(Problem details): Pull out the lines of the items below word for word, starting with the line that contains "Task: Open the thumbnail stamped 01:10:23.850" and going on through the line that contains "(x=276, y=524)", with both of those lines included.
***
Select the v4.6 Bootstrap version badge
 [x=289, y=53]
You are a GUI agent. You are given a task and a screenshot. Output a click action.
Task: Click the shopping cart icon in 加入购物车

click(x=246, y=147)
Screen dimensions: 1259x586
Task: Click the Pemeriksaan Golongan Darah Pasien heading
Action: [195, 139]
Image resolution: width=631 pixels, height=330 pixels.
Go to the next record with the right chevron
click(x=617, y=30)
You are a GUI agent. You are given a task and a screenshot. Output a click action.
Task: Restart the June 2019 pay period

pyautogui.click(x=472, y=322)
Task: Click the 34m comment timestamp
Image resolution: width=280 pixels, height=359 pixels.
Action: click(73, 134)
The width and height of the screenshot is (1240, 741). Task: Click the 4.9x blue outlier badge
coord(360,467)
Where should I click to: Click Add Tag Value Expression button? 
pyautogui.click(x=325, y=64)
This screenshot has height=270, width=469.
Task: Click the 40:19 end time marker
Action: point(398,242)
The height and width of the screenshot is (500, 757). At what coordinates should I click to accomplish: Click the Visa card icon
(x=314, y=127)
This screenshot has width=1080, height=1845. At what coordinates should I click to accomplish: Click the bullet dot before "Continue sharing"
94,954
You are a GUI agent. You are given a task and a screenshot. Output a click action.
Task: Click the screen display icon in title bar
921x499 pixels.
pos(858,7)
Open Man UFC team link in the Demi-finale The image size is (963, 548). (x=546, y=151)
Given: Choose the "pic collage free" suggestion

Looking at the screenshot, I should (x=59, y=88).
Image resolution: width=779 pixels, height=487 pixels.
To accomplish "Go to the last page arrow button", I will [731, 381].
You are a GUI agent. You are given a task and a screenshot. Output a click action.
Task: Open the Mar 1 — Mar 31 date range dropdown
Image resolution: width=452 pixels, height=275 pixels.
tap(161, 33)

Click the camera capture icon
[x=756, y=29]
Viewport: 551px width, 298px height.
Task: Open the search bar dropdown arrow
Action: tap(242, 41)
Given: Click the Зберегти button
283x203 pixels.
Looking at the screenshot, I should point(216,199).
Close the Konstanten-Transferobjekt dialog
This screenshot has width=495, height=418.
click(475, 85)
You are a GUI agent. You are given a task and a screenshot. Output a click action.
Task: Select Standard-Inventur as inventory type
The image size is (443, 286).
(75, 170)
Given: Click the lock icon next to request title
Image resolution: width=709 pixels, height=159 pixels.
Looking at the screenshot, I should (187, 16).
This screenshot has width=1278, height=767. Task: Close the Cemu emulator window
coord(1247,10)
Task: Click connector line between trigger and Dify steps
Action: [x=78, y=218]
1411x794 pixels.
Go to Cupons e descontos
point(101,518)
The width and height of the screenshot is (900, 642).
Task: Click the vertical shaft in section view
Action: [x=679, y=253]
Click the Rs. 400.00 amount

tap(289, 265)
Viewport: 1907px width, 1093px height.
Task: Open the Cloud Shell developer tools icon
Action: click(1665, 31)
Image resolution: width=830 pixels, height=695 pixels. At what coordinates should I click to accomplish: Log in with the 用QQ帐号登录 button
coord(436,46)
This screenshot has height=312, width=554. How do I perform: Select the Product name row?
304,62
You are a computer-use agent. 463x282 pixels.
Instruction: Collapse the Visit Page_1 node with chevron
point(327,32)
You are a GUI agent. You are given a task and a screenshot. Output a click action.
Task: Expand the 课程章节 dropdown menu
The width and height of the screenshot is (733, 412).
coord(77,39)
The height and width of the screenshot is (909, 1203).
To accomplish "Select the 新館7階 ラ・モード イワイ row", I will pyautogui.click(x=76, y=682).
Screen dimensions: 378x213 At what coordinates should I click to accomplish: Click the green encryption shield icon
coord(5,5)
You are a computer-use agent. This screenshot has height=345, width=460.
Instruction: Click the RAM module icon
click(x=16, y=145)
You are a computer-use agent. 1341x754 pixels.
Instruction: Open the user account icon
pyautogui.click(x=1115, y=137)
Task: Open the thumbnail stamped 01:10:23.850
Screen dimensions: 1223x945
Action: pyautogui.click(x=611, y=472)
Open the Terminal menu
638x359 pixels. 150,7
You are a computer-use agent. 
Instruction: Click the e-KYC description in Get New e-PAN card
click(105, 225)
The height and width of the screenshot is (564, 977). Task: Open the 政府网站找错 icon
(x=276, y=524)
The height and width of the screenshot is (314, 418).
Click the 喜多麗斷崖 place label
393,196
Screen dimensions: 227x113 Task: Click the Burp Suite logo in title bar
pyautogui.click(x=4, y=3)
***
(Solved problem):
Task: Open the thumbnail stamped 01:10:23.850
Screen dimensions: 1223x945
Action: pyautogui.click(x=611, y=472)
Open the Terminal menu
638x359 pixels. 150,7
You are a computer-use agent. 
Instruction: Click the e-KYC description in Get New e-PAN card
click(105, 225)
The height and width of the screenshot is (564, 977). Task: Open the 政府网站找错 icon
(x=276, y=524)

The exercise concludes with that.